- Exercise requirements: From the line that has "You are a GUI" down to the last line of the data below, set down every line exactly, but none of the pictures.

- Dataset extract:
━━━━━━━━━━━━━━━━━━━━

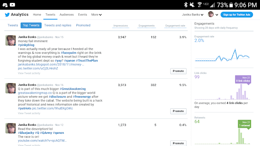Tap the Discord notification icon in status bar

click(x=5, y=5)
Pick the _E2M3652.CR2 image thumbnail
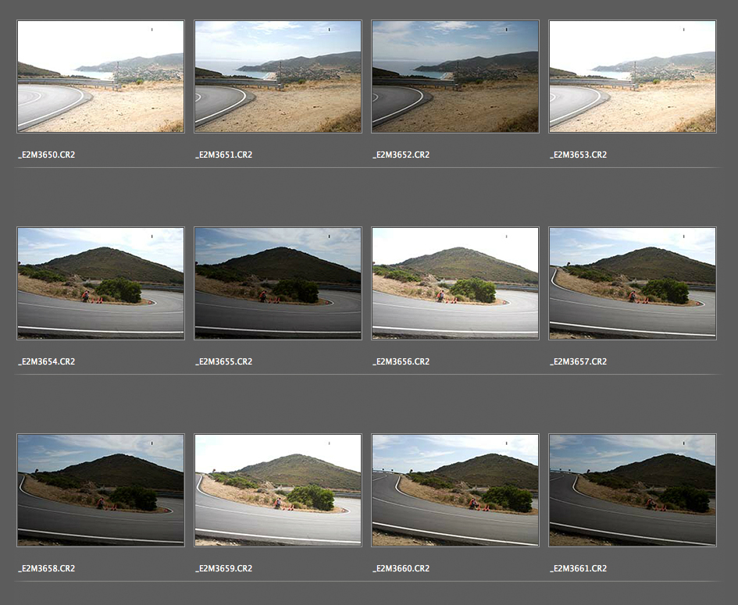Viewport: 738px width, 605px height. click(455, 77)
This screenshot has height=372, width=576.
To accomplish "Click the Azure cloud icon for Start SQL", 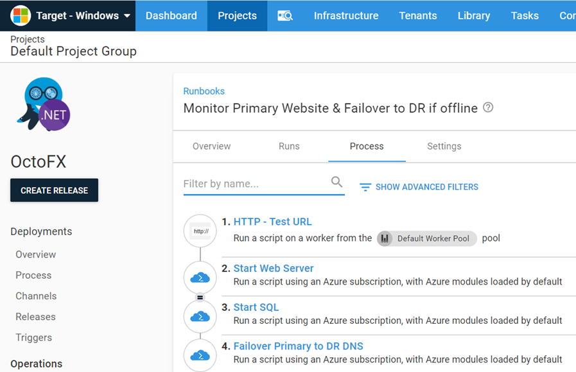I will [x=200, y=316].
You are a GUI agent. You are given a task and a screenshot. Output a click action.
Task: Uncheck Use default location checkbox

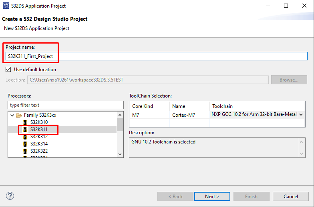(8, 70)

━━━━━━━━━━━━━━━━━━━━

- Answer for the task:
You are a GUI agent. You are given a task and a screenshot. Output a click action.
Task: Uncheck Use default location checkbox

(8, 70)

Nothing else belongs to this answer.